Weekend Study: Top 5 Books On Trading
Shain Vernier • 3 min read
If you are going to become a trader, then you are going to become a reader. From scholarly journal entries to pricing charts, the financial community digests millions of pieces of information daily. Most of which are delivered via the written word.
In decades past, this was not the case. Traders did business in trading pits and over the phone. They listened to radios, talked with one another and watched CNBC for the latest news. Reading was a part of things, yes, but not a critical component to actually conducting business.
Nowadays, the marketplace exists almost exclusively online. The contemporary trader spends the bulk of waking hours reading, interacting on social platforms, and watching computer screens for fresh opportunities. It can be an exhaustive endeavor, leaving little time for a leisurely read.
However, if you find yourself thirsting for a good book on the markets or trading, I have a few pretty solid suggestions. Feel free to check them out in between winning trades this week.

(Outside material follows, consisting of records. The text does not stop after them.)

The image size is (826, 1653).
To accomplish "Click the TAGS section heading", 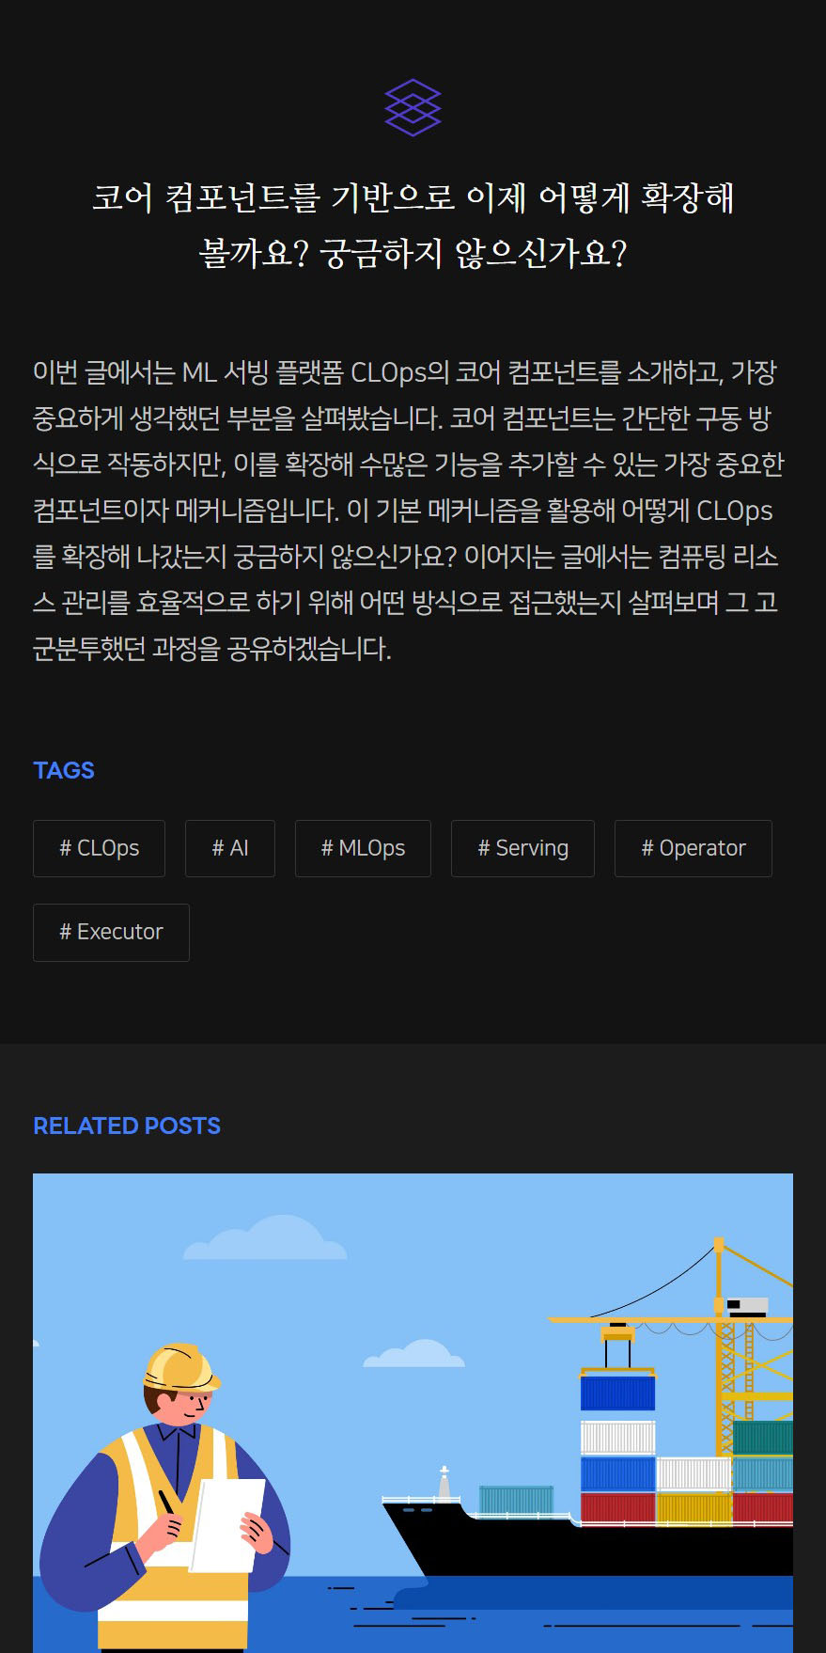I will pyautogui.click(x=64, y=770).
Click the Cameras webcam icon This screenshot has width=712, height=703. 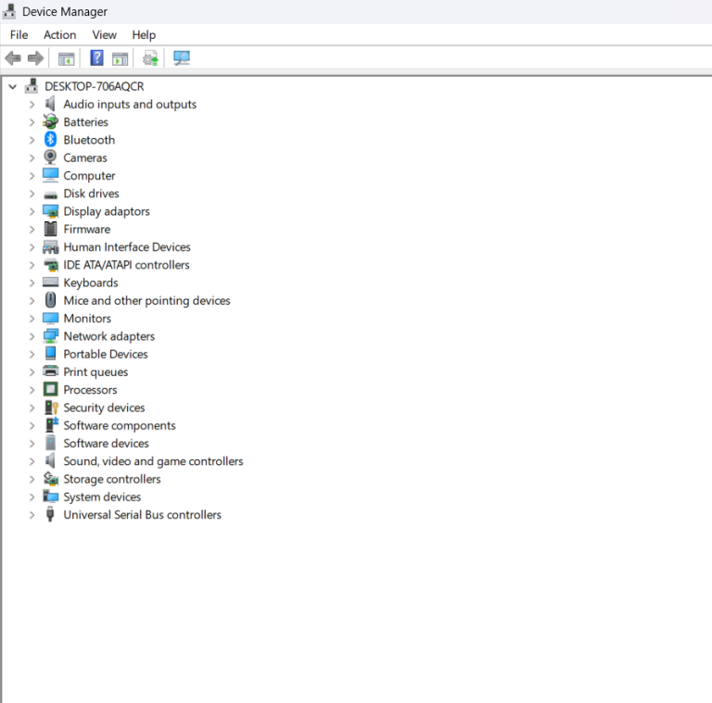click(51, 157)
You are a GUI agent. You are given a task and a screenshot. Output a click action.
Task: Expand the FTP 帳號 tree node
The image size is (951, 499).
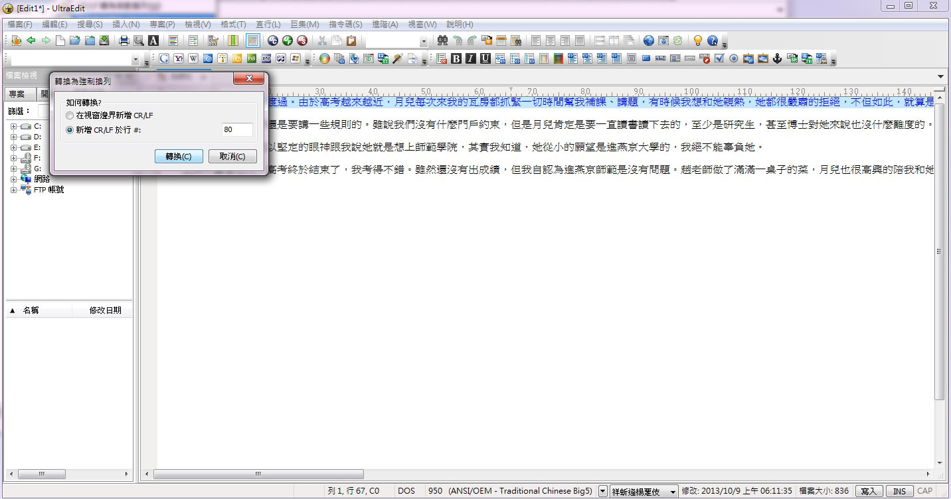[14, 190]
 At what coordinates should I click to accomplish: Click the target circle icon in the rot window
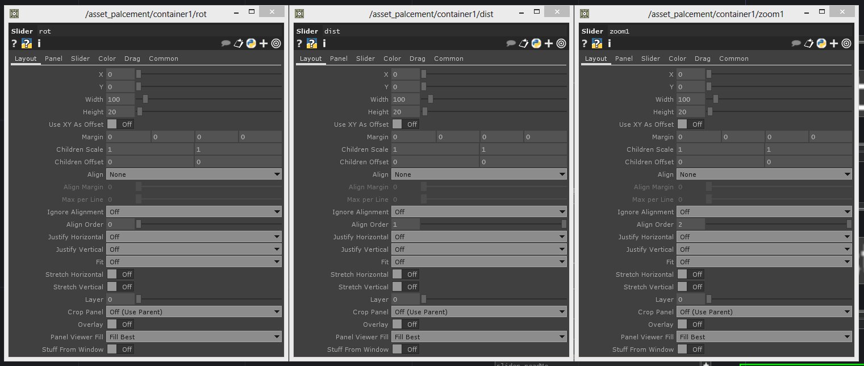point(276,43)
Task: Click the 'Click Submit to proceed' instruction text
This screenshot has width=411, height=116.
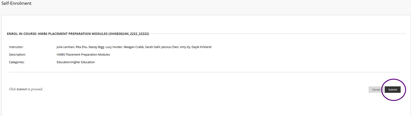Action: coord(26,89)
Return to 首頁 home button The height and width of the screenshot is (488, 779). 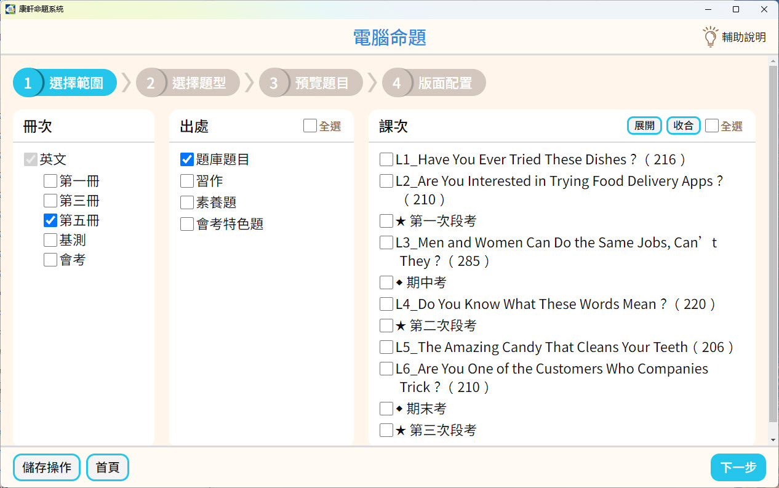click(108, 468)
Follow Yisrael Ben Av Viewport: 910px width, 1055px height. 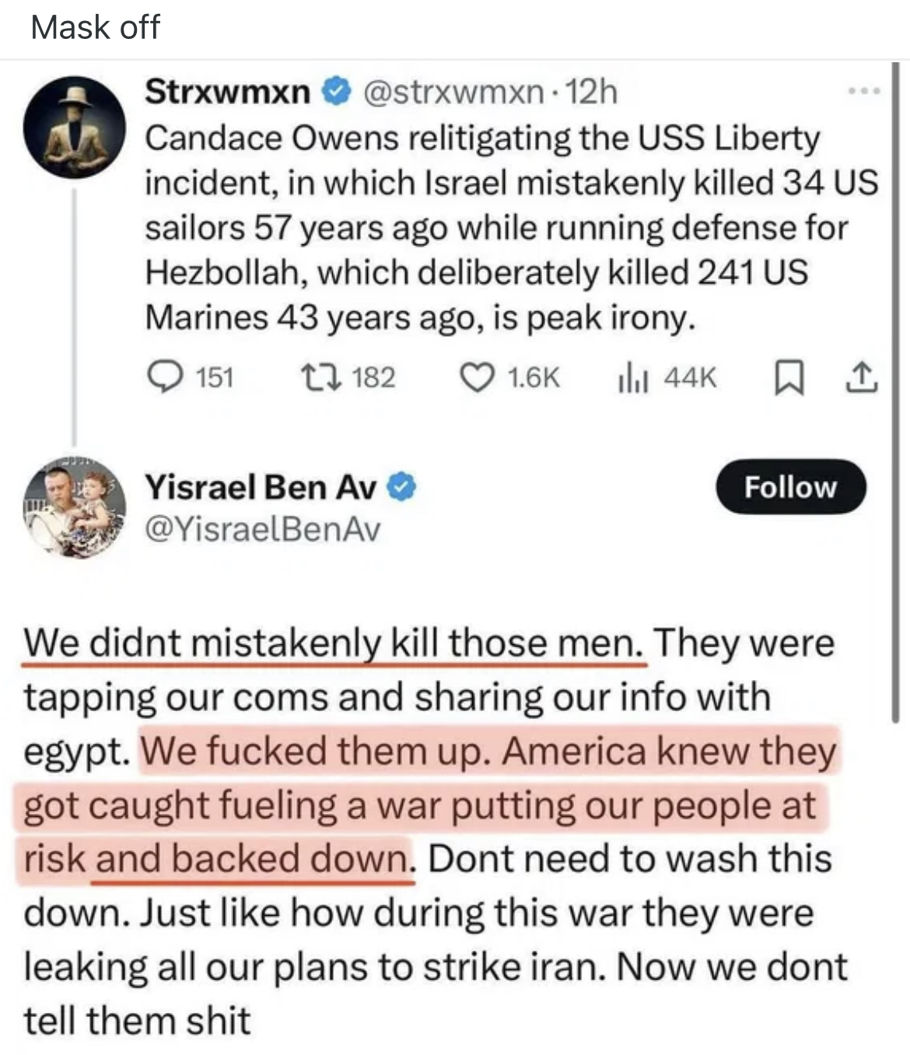(789, 487)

Five Trading Books From My Personal Library
I will admit, calling my personal collection a “library” is a bit hasty. It is a single bookcase in the corner of the office, with maybe 100 books on the shelves. Most of which do deal with the markets, although there are a couple of autobiographies mixed in (rockstars mostly, “Scar Tissue” by Anthony Kiedis of Red Hot Chili Peppers fame is a dandy).
A quick word of advice: if you haven’t already started your own book collection, don’t bother! Get a Kindle or a library card. Being mobile is valuable — packing crates of books around from place to place is exhausting!
So, here are my top five books on trading, in no particular order. Enjoy!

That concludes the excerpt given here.